Action item >> Replicate the data exactly, every line included.

-- Exercise data follows --

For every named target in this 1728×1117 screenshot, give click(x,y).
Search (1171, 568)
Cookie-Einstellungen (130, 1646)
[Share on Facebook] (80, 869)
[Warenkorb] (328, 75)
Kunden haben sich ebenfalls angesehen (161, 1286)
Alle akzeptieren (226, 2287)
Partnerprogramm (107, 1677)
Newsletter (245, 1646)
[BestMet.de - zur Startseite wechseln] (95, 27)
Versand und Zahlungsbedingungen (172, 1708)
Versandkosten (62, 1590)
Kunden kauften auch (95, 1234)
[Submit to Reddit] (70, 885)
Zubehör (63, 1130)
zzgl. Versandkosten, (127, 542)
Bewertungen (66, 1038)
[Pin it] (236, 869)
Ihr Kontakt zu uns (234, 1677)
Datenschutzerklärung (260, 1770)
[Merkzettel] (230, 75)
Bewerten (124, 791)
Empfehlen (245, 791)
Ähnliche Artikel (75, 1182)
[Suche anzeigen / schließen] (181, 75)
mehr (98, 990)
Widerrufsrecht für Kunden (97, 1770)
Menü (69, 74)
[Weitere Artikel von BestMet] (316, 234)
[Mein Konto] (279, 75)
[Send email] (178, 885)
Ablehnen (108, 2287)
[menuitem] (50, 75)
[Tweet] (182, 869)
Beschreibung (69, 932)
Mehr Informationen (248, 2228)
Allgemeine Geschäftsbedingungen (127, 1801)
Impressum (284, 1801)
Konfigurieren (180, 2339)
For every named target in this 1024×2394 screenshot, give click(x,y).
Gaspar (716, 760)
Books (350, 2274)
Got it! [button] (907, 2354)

-- Exercise data concluded --

Answer box >>
For every named target in this 1728×1117 screenshot, give click(x,y).
Search (1171, 568)
Cookie-Einstellungen (130, 1646)
[Share on Facebook] (80, 869)
[Warenkorb] (328, 75)
Kunden haben sich ebenfalls angesehen (161, 1286)
Alle akzeptieren (226, 2287)
Partnerprogramm (107, 1677)
Newsletter (245, 1646)
[BestMet.de - zur Startseite wechseln] (95, 27)
Versand und Zahlungsbedingungen (172, 1708)
Versandkosten (62, 1590)
Kunden kauften auch (95, 1234)
[Submit to Reddit] (70, 885)
Zubehör (63, 1130)
zzgl. Versandkosten, (127, 542)
Bewertungen (66, 1038)
[Pin it] (236, 869)
Ihr Kontakt zu uns (234, 1677)
Datenschutzerklärung (260, 1770)
[Merkzettel] (230, 75)
Bewerten (124, 791)
Empfehlen (245, 791)
Ähnliche Artikel (75, 1182)
[Suche anzeigen / schließen] (181, 75)
mehr (98, 990)
Widerrufsrecht für Kunden (97, 1770)
Menü (69, 74)
[Weitere Artikel von BestMet] (316, 234)
[Mein Konto] (279, 75)
[Send email] (178, 885)
Ablehnen (108, 2287)
[menuitem] (50, 75)
[Tweet] (182, 869)
Beschreibung (69, 932)
Mehr Informationen (248, 2228)
Allgemeine Geschäftsbedingungen (127, 1801)
Impressum (284, 1801)
Konfigurieren (180, 2339)
For every named target in this 1024×2394 screenshot, give click(x,y).
Gaspar (716, 760)
Books (350, 2274)
Got it! [button] (907, 2354)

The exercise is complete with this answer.